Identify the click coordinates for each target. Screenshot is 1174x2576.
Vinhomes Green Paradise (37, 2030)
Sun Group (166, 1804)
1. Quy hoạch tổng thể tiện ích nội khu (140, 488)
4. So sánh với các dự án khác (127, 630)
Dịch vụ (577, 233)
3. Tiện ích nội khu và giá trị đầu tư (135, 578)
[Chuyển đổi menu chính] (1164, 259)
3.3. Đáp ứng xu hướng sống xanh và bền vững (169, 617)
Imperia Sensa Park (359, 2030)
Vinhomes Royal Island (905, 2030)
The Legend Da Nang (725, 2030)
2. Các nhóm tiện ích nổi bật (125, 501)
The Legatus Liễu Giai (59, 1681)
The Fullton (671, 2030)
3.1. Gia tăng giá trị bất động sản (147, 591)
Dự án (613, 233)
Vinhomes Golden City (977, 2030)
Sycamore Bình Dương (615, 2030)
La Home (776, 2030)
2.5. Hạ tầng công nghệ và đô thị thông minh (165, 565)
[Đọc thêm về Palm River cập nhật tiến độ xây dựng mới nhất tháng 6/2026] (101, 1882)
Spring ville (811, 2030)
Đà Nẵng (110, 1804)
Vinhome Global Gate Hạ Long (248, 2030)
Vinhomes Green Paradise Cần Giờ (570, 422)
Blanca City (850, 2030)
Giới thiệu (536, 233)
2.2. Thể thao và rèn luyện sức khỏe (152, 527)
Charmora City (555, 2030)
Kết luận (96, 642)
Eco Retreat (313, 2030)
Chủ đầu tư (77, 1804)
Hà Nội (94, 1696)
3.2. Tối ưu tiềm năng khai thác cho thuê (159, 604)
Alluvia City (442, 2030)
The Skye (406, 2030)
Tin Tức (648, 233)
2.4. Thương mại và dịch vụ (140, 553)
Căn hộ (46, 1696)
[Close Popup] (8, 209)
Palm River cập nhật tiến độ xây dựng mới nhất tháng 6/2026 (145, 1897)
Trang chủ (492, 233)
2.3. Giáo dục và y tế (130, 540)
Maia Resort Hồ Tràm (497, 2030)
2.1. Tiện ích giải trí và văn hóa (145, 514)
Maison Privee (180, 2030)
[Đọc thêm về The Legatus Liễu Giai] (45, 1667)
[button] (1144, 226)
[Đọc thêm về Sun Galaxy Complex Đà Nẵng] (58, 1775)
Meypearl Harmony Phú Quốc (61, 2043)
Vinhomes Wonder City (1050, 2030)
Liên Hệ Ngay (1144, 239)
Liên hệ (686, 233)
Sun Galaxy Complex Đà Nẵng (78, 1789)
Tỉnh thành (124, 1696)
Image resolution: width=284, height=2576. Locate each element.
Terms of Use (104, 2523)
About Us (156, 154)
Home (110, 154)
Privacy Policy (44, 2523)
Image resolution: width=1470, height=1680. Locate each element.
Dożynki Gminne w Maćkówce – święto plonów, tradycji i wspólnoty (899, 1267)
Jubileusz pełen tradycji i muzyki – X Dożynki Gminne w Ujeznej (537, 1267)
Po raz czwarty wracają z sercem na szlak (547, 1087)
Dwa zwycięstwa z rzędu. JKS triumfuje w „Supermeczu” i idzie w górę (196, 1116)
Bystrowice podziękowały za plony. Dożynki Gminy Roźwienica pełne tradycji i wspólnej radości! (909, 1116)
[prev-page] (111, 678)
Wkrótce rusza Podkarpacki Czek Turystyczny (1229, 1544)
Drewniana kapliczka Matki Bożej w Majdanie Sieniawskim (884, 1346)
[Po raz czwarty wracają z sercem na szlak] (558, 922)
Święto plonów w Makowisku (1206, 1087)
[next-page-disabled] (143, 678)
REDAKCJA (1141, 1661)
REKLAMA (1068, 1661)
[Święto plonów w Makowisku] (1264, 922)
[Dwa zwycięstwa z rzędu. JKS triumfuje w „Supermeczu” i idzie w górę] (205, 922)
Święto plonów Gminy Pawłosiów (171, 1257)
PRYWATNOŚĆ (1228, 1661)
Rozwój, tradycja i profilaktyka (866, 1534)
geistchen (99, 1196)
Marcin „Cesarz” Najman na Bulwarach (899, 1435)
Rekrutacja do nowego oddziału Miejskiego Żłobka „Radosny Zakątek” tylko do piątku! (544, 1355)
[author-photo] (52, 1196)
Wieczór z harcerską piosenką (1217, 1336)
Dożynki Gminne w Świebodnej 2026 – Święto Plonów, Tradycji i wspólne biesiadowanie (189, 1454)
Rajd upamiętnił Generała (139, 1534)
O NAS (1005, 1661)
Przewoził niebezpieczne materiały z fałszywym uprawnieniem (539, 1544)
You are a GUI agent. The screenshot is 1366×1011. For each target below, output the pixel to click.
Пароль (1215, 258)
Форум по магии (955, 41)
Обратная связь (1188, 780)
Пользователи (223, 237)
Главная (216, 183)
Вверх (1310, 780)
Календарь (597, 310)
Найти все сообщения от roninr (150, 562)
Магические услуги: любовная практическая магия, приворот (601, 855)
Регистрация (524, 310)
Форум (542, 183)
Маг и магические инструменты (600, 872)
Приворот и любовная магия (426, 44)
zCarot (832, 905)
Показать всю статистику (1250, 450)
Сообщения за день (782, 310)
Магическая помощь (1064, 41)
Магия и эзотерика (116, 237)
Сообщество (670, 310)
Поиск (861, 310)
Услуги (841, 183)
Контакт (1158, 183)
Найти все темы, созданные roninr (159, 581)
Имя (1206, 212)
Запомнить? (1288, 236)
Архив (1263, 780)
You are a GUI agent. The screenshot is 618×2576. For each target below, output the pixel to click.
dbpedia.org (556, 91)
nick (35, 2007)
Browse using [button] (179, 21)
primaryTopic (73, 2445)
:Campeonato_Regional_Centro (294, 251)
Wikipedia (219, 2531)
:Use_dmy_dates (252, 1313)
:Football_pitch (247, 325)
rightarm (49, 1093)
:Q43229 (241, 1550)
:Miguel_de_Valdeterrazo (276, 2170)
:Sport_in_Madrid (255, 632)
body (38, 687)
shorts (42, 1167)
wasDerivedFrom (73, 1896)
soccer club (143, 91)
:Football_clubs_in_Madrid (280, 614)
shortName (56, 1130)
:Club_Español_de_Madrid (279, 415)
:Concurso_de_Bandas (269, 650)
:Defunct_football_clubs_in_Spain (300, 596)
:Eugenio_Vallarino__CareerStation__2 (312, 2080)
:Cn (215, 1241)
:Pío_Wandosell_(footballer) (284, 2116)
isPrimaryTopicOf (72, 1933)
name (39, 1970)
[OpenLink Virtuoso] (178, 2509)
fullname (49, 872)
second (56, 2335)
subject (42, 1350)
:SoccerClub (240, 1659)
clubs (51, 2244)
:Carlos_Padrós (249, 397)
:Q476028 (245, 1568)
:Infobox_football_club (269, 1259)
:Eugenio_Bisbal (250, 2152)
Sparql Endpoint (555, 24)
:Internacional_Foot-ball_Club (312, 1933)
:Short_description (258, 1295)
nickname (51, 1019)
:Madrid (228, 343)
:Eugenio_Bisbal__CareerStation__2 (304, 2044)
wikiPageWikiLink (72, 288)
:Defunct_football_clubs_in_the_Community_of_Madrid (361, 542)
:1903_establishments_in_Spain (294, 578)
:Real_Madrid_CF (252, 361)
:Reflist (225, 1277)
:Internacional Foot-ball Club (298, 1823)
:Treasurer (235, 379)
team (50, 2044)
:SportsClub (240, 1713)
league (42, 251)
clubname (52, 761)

__________________________________________________

__EXERCISE DESCRIPTION__: Where the word "Nẵng" shows up in a line of the records above, count that line; then give the count by itself.

__FINISHED TASK__: 3